---------- Belge Metni ----------

İnsan parlak bir yıldız, güzel bir çiçek, Yaratıcı’ya dost olmak varken,
denizde boğulurken secde eden Mısır Firavunu, sivrisineğin kafasına girmesiyle
acıyla can veren Kral Nemrud, ya da zenginlik, kibir ve inkarıyla yerin dibine
batan Karun gibi olmak ister mi? Tarih ibretlerle doludur.
Kıyamet
Günü’nde en şiddetli azaba çarptırılacak olanlardan biri de zalim, adaletsiz
devlet reisidir. Zulüm, karanlık demektir. Gemi karanlıklar ülkesine dalmadan
rotayı İslam Güneşi’ne çevirmek lazım. Ne mutlu o kimseye ki hatalarını,
günahlarını bilip kalbini tövbeyle yıkamıştır!

----------

### Yapılacaklar
1 - Belge metninde insanın benzemek istemeyeceği örnekler olarak anılan kişileri, metinde geçtikleri biçimiyle sıralayın.
2 - Zulüm ve tarihteki ibretler üzerine yazılmış metni, son cümlesinden sonra aynı üslupla sürdürün.

---------- Verilen Bilgiler ----------

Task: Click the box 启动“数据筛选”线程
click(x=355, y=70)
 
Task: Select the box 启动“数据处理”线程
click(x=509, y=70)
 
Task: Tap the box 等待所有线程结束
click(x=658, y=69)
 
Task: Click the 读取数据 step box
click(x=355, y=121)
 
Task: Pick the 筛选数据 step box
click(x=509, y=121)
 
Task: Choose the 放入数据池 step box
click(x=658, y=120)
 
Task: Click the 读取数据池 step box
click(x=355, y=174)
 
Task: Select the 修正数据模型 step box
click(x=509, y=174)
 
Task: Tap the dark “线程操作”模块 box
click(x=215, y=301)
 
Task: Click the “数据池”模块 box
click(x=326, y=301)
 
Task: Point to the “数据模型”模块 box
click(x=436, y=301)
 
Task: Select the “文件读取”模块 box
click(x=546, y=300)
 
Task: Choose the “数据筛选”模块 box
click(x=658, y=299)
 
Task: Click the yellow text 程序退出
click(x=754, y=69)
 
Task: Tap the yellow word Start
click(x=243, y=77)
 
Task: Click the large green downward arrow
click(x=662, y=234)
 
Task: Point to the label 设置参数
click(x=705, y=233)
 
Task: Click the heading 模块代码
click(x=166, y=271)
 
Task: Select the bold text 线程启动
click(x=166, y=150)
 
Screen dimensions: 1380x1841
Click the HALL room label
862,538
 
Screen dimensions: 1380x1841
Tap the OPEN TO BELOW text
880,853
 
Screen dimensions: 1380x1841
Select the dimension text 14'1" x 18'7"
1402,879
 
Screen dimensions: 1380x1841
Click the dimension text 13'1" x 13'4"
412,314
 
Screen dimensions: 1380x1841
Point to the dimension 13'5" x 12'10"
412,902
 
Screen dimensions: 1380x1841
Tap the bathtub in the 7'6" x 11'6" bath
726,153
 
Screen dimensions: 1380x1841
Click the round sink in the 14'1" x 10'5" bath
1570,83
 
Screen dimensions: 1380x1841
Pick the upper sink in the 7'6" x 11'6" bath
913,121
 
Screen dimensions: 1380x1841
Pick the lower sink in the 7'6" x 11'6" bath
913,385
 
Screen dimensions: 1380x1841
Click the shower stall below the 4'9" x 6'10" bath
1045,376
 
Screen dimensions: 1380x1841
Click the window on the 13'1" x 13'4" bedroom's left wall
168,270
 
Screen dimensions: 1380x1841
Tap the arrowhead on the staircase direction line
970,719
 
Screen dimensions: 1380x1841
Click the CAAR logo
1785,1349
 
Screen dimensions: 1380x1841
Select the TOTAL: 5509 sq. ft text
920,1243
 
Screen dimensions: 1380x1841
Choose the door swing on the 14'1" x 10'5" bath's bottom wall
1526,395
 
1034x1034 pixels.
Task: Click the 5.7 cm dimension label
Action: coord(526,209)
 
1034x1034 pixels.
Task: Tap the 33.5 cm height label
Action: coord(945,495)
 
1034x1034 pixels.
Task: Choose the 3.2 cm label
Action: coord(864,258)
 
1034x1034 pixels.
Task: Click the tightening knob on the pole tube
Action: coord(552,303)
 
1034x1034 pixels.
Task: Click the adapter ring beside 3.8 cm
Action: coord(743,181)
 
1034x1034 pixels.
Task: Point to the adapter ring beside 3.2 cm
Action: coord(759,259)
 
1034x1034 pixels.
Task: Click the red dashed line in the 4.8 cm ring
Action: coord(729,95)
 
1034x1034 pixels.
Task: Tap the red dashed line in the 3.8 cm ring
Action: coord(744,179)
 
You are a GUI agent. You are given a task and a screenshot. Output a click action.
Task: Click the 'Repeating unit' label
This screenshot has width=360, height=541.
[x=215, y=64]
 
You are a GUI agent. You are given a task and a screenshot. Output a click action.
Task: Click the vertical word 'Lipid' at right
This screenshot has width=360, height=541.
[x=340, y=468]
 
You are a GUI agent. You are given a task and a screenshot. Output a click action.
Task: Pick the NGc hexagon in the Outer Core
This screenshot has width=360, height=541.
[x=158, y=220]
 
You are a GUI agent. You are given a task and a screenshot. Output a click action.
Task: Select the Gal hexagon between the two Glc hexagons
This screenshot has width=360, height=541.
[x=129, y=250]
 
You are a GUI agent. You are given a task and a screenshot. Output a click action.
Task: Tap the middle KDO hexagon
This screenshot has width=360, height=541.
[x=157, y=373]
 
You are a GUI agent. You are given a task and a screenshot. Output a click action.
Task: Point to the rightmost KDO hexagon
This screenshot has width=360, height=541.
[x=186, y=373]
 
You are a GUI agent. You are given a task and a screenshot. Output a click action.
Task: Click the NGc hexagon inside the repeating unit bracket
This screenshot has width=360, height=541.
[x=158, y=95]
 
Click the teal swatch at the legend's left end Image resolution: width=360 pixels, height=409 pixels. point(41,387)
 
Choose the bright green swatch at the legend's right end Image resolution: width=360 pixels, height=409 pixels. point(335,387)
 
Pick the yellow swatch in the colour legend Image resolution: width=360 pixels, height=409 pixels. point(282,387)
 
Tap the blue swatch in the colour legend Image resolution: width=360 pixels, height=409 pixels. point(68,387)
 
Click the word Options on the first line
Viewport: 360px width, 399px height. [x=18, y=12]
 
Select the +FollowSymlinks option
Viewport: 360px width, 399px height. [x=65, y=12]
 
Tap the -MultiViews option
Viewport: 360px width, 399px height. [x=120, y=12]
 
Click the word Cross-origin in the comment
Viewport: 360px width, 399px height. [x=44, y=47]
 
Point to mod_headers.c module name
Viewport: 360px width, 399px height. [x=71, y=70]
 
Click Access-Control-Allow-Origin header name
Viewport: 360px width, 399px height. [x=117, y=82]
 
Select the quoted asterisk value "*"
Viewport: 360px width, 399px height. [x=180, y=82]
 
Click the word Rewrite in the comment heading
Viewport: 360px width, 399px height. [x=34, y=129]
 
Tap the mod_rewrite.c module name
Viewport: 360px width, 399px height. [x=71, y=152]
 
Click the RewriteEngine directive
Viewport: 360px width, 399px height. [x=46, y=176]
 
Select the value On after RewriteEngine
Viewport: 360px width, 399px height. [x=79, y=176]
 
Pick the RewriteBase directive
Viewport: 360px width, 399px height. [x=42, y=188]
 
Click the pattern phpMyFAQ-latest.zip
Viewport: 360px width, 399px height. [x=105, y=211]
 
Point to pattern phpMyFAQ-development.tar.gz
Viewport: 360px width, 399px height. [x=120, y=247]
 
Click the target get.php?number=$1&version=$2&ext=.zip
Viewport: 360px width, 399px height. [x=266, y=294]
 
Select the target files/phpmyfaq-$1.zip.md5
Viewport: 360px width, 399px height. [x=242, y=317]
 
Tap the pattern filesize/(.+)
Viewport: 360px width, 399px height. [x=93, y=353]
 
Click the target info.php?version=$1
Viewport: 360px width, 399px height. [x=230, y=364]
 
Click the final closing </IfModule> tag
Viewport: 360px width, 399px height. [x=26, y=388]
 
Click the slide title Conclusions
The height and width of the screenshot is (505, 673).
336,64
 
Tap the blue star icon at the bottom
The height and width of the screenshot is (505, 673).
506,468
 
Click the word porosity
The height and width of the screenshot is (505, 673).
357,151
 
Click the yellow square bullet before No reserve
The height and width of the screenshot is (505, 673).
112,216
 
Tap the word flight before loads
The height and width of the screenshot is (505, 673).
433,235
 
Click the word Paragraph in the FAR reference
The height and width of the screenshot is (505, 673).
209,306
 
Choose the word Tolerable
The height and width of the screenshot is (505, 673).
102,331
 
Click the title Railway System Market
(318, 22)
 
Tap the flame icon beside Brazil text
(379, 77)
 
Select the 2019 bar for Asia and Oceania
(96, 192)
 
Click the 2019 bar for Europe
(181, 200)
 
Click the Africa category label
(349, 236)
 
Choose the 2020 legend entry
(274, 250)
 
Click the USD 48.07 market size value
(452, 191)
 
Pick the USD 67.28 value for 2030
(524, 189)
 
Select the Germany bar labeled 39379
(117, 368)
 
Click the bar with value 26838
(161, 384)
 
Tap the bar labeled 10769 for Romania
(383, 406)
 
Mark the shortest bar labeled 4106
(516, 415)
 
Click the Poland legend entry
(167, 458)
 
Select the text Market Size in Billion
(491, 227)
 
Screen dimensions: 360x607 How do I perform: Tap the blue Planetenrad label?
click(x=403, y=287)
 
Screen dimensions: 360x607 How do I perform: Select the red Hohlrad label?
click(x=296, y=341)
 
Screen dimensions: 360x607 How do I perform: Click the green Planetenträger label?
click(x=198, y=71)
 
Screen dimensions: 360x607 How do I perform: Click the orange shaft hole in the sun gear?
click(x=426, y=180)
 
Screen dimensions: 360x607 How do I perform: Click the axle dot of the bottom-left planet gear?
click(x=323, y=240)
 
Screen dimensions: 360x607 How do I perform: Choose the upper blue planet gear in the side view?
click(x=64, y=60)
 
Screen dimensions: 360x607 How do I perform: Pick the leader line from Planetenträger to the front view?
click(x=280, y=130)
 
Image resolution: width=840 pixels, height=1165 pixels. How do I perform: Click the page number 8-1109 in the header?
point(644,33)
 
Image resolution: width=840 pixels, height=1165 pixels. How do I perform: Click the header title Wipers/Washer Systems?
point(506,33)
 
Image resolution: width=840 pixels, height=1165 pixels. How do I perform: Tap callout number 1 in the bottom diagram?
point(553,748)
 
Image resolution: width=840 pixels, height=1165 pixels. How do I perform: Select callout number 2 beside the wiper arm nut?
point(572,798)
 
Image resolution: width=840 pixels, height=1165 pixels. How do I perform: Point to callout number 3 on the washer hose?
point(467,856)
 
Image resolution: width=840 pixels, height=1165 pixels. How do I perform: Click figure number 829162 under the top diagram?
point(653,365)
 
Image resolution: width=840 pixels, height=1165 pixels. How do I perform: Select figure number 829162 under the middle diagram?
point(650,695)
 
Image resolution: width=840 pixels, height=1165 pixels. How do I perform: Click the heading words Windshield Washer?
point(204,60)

----------

### Görev Sonuçları
1 -
Mısır Firavunu
Kral Nemrud
Karun

2 -
200
yıldır şu önemli yanılgı uykusundan uyanmalıdır: Din, siyaset ve devlet
işlerinden ayrılmalıdır diye düşünenler şu önemli kıyası kaçırıyorlar: Bütün
Kainatı, yıldızları, galaksileri, sayısız bitkileri ve hayvanları, milyarlarca
insanı yaratan ve düzenleyen Yüce Allah ve O’nun Kanunu, Sistemi olan İslam’a
göre devletler ve halklar yönetilmez mi? O zaman inanmayan insanlar, kendi akıl
ve düşüncelerini Yaratıcı’nın Kanunu’ndan üstün görüyorlar, demektir.
Şu
gerçek Güneş gibi karşımızda durmalıdır: Nuh Tufanı’nda, Nuh (a.s.)’un duasıyla
inanan 83 kişi hariç, bütün kafirler ve Dünya sular altında kalmıştır. Tarih
boyunca kim Allah’ı ve O’nun elçilerini, ilahi dinleri inkar edip üstünlük
taslamaya kalkmışlarsa alçaklığa uğramışlardır. Dünya hayatının imtihan sırrı
olarak bazı zalimlere ilahi azap hemen gelmemektedir, çünkü Kur’an’ı Kerim’de
bir ayette: “Sakın Allah’ı zalimlerin yaptıklarından habersiz sanma, onları
gözlerin dışarı fırlayacağı bir güne kadar ertelemektedir.” İfadesiyle
açıklanmakta.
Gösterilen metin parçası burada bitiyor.